*Set problem*. Copy out, without any change, everything from the line containing "Where should I click to: Open the xd.newrank.cn" down to the last line of the entries.

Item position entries
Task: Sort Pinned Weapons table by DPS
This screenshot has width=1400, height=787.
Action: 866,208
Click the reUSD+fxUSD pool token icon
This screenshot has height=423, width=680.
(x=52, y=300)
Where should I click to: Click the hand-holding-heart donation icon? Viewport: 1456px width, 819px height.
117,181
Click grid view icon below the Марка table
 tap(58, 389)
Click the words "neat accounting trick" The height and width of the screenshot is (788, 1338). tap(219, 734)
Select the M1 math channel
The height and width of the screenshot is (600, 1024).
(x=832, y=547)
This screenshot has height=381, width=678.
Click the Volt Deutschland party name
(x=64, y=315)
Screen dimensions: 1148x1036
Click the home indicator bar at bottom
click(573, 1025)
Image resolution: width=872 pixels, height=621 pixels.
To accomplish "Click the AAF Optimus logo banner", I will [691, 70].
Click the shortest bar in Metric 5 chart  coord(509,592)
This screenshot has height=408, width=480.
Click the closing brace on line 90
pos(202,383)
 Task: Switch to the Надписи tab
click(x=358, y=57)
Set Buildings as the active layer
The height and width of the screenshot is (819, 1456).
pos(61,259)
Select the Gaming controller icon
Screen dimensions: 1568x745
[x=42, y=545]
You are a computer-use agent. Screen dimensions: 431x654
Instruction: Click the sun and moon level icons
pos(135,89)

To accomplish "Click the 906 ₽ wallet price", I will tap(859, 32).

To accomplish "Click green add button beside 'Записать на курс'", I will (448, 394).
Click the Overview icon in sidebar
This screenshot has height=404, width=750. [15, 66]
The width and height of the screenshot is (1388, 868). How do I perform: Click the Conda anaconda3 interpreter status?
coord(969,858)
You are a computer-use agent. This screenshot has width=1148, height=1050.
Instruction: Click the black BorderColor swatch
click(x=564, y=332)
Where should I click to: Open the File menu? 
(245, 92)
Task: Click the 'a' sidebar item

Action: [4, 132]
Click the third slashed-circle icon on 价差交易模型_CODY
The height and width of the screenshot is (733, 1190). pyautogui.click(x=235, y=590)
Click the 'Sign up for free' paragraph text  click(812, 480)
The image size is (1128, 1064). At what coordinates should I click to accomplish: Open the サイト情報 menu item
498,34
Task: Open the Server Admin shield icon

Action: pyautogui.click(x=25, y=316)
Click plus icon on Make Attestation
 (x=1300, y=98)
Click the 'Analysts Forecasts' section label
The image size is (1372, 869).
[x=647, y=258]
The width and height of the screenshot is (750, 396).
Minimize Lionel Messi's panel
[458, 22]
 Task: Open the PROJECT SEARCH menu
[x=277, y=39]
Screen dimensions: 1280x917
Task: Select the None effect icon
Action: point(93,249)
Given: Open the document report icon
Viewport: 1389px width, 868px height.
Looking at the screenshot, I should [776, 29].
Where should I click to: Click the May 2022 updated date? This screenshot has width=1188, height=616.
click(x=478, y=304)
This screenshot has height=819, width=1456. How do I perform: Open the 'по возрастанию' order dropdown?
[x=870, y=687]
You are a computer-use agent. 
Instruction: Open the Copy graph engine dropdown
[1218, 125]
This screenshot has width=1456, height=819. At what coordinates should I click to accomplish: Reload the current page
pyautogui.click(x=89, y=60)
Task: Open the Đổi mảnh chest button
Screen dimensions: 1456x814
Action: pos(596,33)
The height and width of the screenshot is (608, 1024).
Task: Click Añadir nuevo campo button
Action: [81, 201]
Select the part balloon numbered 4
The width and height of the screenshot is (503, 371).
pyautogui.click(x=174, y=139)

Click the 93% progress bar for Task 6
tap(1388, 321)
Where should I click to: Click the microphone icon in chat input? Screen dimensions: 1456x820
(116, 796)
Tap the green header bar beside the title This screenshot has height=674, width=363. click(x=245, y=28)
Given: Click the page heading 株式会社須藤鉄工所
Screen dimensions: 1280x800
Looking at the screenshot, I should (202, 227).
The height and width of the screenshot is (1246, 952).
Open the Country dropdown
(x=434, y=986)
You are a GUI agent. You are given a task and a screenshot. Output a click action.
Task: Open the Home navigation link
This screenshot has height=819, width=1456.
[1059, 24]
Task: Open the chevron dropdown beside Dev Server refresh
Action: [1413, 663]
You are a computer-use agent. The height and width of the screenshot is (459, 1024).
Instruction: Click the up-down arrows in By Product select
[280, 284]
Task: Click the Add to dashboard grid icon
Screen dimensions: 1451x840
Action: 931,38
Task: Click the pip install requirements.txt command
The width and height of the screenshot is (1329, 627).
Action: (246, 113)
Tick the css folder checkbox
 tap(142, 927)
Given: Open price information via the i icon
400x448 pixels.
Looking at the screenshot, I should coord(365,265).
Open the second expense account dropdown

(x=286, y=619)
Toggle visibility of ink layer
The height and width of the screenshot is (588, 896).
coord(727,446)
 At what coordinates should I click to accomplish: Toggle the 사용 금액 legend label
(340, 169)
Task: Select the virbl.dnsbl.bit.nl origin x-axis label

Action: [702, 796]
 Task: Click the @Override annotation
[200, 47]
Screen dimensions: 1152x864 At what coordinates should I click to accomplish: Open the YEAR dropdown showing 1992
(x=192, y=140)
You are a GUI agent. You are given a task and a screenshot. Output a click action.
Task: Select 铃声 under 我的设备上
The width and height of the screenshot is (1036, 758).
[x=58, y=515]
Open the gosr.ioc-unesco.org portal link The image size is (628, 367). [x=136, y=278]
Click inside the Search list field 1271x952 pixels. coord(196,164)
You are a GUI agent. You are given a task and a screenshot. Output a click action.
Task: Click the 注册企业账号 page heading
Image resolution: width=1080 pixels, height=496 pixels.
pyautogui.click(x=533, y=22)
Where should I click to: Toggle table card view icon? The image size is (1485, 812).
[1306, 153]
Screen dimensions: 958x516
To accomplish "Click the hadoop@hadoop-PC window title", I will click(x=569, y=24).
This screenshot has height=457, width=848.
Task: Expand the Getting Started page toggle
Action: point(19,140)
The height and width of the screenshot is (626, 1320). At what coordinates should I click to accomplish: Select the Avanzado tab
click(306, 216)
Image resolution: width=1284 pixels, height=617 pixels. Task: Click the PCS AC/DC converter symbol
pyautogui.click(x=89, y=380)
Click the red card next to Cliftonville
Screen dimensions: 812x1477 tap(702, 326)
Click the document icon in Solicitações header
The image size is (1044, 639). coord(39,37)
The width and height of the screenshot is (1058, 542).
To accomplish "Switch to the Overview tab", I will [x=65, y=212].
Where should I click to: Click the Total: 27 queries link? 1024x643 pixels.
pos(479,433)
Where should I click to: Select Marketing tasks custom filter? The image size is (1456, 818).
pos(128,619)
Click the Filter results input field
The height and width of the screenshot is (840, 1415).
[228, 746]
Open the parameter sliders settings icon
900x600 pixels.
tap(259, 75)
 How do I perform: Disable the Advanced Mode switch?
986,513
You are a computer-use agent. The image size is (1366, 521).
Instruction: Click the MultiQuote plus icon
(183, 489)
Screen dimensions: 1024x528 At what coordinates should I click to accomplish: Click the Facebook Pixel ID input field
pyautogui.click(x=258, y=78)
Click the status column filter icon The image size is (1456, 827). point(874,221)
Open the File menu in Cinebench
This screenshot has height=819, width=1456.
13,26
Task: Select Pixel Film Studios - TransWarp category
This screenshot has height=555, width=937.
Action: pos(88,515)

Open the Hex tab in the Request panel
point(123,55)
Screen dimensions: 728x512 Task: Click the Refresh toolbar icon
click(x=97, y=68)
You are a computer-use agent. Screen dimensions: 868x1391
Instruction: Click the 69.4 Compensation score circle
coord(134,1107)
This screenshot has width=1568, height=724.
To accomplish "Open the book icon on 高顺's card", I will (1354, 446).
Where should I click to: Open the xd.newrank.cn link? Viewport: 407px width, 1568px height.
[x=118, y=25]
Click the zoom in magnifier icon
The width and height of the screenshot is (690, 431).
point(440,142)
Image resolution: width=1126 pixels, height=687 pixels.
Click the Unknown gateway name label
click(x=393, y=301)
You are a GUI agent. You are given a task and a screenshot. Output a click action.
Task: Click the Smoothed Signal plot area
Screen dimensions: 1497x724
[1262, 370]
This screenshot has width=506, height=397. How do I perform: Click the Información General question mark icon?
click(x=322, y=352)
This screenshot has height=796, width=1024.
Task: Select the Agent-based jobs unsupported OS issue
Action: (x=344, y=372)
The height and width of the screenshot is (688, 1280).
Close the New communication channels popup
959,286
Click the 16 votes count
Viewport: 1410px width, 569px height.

*The output*.
Where should I click to: Open the xd.newrank.cn link? Viewport: 407px width, 1568px height.
[x=118, y=25]
Click the zoom in magnifier icon
The width and height of the screenshot is (690, 431).
point(440,142)
Image resolution: width=1126 pixels, height=687 pixels.
Click the Unknown gateway name label
click(x=393, y=301)
You are a GUI agent. You are given a task and a screenshot. Output a click action.
Task: Click the Smoothed Signal plot area
Screen dimensions: 1497x724
[1262, 370]
This screenshot has width=506, height=397. How do I perform: Click the Información General question mark icon?
click(x=322, y=352)
This screenshot has height=796, width=1024.
Task: Select the Agent-based jobs unsupported OS issue
Action: (x=344, y=372)
The height and width of the screenshot is (688, 1280).
Close the New communication channels popup
959,286
Click the 16 votes count
Viewport: 1410px width, 569px height.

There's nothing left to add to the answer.